Depuis le 30 mars, les grands indices boursiers ont tous rebondi de façon marquée, allant jusqu'à effacer les pertes liées à la guerre en Iran, pour atteindre des niveaux historiques. L'indice américain S&P 500, qui avait perdu 9% le premier mois de guerre, a ainsi repris 11% de hausse. L'Euro Stoxx 600 en Europe, qui avait cédé 10%, a rebondi de 8%. En Suisse, l'indice SMI, après une chute de 12% est remonté de 7%. Au Japon, le Nikkei a fait un yoyo de -13% suivi de +17%. 

Cela peut sembler contre-intuitif que le marché des actions ait connu de telles hausses ces derniers jours, allant jusqu'à battre des records historiques, alors même que la guerre en Iran menace encore les voies d'approvisionnement mondiales de pétrole, avec le blocus du détroit d'Ormuz. Mais cela s'explique par deux rebonds spectaculaires intervenus sur les marchés, le 30 mars et le 8 avril. 

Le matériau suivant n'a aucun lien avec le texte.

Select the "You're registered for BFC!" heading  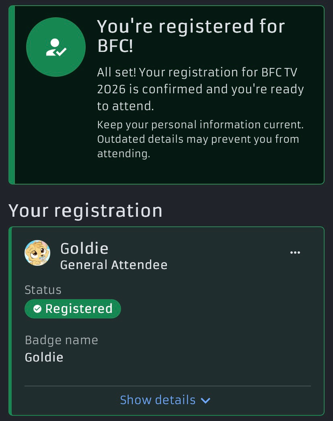pos(191,36)
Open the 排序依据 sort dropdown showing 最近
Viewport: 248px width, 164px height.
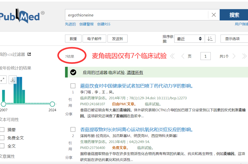(189, 39)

Menaces non exécutées, marchés rassurés

Ces rebonds semblent coïncider avec des phases où les investisseurs ont réévalué le risque à la baisse, face à la guerre en Iran. Une première fois quand la perspective d'un cessez-le-feu a été évoquée, après un mois de conflit, et une seconde fois quand Donald Trump a renoncé à mettre à exécution ses menaces de «destruction de la civilisation» de l'Iran, reportant son ultimatum. 

Dans l'esprit des investisseurs, l'incertitude maximale des débuts a alors laissé place à l'anticipation de pourparlers entre les Etats-Unis et l'Iran, et Israël et le Liban, et d'une possible issue négociée aux conflits. Même la perspective de cessez-le-feu temporaires a suffi à relancer un certain optimisme sur les marchés. 

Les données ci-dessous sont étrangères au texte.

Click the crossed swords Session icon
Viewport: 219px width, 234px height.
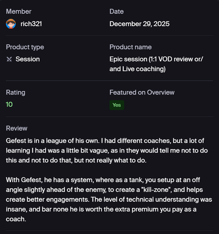pyautogui.click(x=9, y=59)
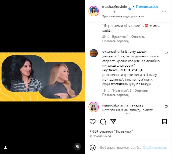
Task: Open mashaefrosinina profile avatar
Action: [94, 11]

Appétit pour la tech et l'énergie

Face à des cours qui avaient chuté dans le secteur technologique, notamment, les investisseurs ont vu une oppotunité d'acheter, alors que les menaces de disruption de l'IA, secteur très dépendant de l'énergie, s'atténuaient. Le Nasdaq, l'indice technologique américain, qui avait perdu 10% pendant le premier mois de la guerre, a ainsi regagné 16% sur ces deux rebonds, s'adjugeant l'une des meilleurs performances depuis fin mars. 

Parmi les gros gagnants, en bourse, figurent aussi les entreprises du secteur énergétique, qui ont profitent des pics de prix sur le pétrole pour réaliser des ventes record. Le pétrole continue d'afficher des prix élevés avec le blocus américain du détroit d'Ormuz. Un titre comme BP (British Petroleum) gagne 23% depuis le 28 février, affichant une hausse continue, tout le groupe italien ENI (+20%) et le Brésilien Pétrobras (+24%). 

Pour garder leur optimisme, les investisseurs attendent toutefois des progrès dans les pourparlers et la perspective d'une réouverture du détroit d'Ormuz. L'enjeu: refluidifier rapidement le commerce pétrolier afin de soulager les économies et les entreprises qui se retrouvent sous pression en raison de la cherté des prix de l'énergie. Faute de quoi, les valorisations des marchés risque de s'avérerer trop optimistes au sujet du coût global de la guerre au Moyen-Orient, et pourraient bien corriger à la baisse.